Last week we posted about the security breach that caused us to temporarily suspend some services.  All services
have now been restored. We have analyzed the events that led to the breach, and continued to work on improving the security of our systems.

NOTE: At
no time were any Apache Software Foundation code repositories, downloads, or users put at risk by this intrusion. However, we believe that providing a detailed account
of what happened will make the internet a better place, by allowing others to learn from our mistakes.

What Happened?

Our initial running theory was correct--the server that hosted
the apachecon.com (dv35.apachecon.com) website had been compromised. The machine was running CentOS, and we
suspect they may have used the recent local root exploits patched in RHSA-2009-1222 to escalate their privileges on this machine. The attackers fully compromised
this machine, including gaining root privileges, and destroyed most of
the logs, making it difficult for us to confirm the details of
everything that happened on the machine. 
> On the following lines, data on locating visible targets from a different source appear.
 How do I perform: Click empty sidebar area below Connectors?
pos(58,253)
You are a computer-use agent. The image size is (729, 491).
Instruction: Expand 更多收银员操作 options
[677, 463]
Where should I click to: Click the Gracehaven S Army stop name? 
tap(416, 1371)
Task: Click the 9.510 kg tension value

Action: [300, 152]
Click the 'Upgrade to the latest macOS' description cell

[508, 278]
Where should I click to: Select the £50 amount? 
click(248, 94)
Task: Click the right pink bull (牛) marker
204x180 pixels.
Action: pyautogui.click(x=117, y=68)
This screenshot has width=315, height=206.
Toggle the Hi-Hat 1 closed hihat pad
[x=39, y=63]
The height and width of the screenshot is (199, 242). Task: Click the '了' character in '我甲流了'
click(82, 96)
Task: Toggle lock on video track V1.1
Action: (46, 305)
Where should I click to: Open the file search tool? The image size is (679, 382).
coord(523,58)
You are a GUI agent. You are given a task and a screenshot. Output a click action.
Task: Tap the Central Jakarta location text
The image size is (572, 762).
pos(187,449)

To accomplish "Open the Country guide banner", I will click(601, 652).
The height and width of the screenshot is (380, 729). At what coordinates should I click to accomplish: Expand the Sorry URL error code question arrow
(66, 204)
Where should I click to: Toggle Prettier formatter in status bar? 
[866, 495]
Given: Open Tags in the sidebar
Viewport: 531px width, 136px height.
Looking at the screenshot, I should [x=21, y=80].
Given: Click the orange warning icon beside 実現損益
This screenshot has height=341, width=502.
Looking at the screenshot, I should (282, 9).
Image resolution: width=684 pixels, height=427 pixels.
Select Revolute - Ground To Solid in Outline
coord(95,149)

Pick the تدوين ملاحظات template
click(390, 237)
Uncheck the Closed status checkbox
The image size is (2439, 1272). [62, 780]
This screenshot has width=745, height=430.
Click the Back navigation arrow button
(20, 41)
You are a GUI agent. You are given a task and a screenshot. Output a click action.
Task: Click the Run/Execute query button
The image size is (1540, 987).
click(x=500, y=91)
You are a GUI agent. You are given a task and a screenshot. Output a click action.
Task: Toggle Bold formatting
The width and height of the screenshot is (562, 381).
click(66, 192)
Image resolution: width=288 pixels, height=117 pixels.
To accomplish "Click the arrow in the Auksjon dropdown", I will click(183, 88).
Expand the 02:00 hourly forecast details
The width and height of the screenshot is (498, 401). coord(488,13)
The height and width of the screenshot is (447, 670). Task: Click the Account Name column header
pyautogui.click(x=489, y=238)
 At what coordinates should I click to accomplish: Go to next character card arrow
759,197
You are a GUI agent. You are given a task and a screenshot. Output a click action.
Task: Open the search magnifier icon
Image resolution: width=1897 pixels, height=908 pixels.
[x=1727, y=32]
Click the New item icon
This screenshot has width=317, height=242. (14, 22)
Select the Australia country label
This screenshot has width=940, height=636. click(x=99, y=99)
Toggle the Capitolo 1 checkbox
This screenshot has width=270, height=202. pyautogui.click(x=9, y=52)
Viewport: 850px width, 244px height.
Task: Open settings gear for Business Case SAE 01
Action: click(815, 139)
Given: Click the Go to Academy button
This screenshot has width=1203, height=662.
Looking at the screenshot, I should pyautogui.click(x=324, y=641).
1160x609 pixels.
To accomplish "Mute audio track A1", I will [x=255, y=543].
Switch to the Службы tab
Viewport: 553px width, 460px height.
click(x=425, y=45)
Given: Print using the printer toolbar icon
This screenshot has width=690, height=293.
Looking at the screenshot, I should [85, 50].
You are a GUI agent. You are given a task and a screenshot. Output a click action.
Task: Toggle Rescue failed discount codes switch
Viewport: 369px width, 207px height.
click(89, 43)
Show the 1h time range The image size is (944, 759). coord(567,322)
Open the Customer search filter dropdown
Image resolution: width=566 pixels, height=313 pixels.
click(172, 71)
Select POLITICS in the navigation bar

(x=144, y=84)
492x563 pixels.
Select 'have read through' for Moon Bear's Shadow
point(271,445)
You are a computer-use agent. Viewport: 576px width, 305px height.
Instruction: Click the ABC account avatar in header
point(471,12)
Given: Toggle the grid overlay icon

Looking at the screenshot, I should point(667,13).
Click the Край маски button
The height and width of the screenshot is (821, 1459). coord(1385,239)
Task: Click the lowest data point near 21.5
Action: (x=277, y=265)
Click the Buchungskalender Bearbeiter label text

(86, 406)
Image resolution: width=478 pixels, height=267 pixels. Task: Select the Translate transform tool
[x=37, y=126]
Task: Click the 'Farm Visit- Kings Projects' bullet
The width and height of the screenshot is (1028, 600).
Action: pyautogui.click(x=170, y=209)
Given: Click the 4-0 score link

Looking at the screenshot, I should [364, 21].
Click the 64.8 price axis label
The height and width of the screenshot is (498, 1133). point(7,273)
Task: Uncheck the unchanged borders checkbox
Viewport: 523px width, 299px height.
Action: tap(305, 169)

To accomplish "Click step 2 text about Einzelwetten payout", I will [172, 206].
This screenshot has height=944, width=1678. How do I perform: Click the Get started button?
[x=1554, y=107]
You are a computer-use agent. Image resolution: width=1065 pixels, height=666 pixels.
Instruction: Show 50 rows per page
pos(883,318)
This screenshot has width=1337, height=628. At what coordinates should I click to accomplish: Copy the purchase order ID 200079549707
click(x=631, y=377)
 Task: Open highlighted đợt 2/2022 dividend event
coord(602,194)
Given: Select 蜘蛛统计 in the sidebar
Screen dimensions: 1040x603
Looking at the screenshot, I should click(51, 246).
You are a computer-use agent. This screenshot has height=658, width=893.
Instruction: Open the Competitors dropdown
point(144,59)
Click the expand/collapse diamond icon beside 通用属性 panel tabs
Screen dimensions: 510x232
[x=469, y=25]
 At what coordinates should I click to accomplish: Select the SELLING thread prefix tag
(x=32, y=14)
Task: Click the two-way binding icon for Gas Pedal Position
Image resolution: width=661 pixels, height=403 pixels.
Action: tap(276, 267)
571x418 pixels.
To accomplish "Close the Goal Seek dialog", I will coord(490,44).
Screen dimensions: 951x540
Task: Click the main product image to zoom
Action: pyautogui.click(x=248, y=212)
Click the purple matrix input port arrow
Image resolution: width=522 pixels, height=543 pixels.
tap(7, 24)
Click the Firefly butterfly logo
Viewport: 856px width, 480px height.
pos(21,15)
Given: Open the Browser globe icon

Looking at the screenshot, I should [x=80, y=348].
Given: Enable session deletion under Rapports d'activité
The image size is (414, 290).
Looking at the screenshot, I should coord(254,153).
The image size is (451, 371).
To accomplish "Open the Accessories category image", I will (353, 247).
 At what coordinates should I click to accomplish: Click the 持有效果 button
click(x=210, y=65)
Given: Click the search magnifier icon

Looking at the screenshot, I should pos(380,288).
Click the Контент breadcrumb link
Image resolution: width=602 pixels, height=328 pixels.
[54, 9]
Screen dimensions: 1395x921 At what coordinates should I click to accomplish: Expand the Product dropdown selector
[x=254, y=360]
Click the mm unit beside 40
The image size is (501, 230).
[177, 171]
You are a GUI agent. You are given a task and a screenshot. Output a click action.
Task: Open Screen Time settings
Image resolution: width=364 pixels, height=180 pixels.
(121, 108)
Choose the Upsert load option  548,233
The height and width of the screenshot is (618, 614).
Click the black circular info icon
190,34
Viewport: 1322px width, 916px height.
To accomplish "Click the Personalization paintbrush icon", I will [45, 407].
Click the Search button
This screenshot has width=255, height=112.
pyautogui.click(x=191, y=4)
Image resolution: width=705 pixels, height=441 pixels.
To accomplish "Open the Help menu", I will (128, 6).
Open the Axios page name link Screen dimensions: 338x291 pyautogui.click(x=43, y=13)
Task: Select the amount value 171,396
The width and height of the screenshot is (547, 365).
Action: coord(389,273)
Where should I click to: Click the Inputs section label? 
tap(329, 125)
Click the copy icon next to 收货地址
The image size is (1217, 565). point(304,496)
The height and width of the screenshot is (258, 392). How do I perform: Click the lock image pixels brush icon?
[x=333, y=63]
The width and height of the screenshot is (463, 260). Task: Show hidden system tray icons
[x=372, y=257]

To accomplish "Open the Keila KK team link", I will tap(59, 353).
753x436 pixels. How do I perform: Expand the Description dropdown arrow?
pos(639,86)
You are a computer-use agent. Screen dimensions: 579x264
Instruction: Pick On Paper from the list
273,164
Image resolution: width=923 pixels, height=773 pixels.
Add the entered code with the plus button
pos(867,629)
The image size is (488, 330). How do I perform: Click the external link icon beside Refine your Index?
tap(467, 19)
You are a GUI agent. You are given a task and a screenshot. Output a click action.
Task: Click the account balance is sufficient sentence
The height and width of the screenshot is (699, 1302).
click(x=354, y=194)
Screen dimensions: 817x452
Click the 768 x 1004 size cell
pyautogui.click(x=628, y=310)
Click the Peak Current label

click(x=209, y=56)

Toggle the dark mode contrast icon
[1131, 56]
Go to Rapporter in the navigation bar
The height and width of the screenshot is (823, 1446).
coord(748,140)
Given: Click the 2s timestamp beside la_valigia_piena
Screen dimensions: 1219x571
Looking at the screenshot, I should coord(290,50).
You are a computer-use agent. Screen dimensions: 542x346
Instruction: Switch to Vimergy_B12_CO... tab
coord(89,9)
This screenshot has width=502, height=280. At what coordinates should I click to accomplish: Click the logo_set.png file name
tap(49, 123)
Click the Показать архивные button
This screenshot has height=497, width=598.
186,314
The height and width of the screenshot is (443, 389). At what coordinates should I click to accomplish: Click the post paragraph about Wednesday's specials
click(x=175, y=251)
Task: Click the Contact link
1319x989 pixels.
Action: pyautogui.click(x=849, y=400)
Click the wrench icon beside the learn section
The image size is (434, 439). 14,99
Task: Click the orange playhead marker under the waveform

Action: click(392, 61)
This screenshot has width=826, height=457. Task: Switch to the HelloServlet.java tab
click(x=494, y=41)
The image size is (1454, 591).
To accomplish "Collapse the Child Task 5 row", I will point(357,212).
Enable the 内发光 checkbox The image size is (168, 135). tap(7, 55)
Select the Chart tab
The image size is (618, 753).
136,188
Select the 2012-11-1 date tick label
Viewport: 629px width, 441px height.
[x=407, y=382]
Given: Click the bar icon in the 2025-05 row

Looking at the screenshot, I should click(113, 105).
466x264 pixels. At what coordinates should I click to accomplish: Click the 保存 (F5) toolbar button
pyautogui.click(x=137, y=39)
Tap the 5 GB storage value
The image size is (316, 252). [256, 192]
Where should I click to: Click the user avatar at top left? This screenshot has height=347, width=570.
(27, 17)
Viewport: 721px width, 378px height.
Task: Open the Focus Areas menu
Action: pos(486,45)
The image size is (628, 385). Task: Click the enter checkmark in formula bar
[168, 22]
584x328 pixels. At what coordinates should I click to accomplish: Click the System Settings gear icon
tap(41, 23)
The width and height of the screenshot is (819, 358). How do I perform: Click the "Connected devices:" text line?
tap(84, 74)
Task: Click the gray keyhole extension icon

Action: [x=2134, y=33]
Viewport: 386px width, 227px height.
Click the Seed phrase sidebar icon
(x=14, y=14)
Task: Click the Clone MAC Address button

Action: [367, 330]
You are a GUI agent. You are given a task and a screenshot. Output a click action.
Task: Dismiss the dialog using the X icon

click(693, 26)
This machine is owned by the ApacheCon conference production company,
not by
the Apache Software Foundation. However, members of the ASF
infrastructure team had accounts on this machine, including one used to
create backups.

The
attackers attempted unsuccessfully to use passwords from the compromised ApacheCon
host to log on to our production webservers.  Later, using the SSH Key of the backup account, they were able to access
people.apache.org (minotaur.apache.org). This account was an unprivileged user, used
to create backups from the ApacheCon host.

minotaur.apache.org runs FreeBSD 7-STABLE, and acts as the staging machine for our mirror
network. It is
our primary shell account server, and provides many other services for Apache developers. None of our Subversion (version control) data is kept on this machine, and there was never any risk to any Apache source code.

Once
the attackers had gained shell access, they added CGI scripts to the document root folders of
several of our websites. A regular, scheduled rsync process copied these scripts to our
production web server, eos.apache.org, where they became externally
visible. The CGI scripts were used to obtain remote shells, with information sent using HTTP POST commands.

Our download pages are
dynamically generated, to enable us to present users with a local mirror of our software. This means that all of our domains have ExecCGI enabled, making it harder for us to protect against an attack of this nature.

After
discovering the CGI scripts, the infrastructure team decided to shutdown
any servers that could potentially have been affected. This included people.apache.org, and both the EU
and US website servers. All website traffic was redirected to a known-good
server, and a temporary security message was put in place to let people
know we were aware of an issue.

One by one, we brought the potentially-affected servers up, in single user mode, using our out of band access. It quickly became clear that aurora.apache.org, the EU website server, had not been affected. Although the CGI scripts had been rsync'd to that machine, they had never been run. This machine was not included in the DNS rotation at the time of the attack.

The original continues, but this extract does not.